Record excerpts →
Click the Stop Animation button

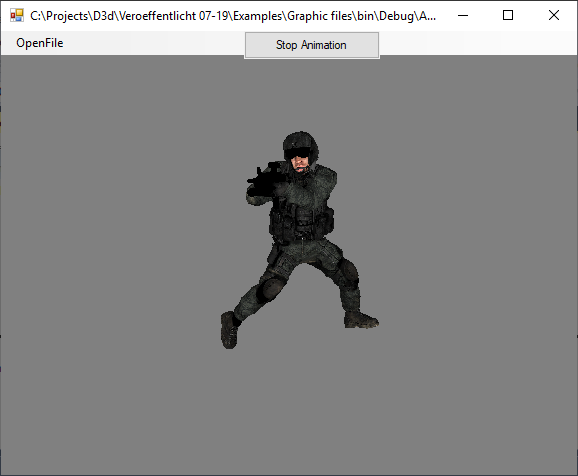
* * *
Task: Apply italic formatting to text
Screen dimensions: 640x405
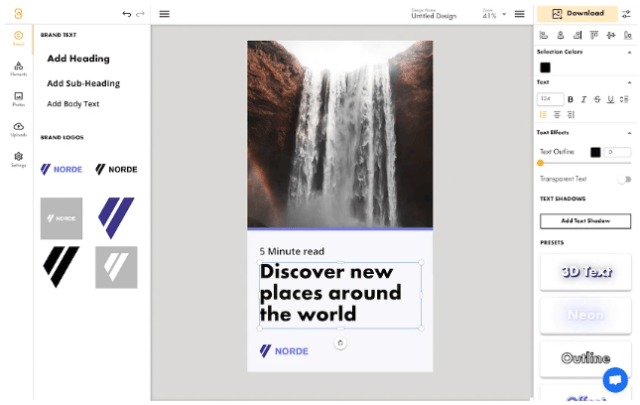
* * *
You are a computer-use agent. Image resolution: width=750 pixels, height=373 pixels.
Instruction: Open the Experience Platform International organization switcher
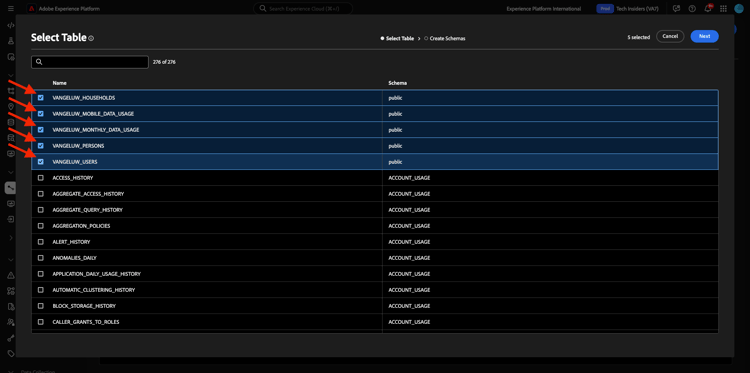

Problem requirements → Take the records above and return, word for word, only the lines that fall from the line with "Task: Apply italic formatting to text" to the line with "Screen dimensions: 640x405", both of them included.

Response area →
Task: Apply italic formatting to text
Screen dimensions: 640x405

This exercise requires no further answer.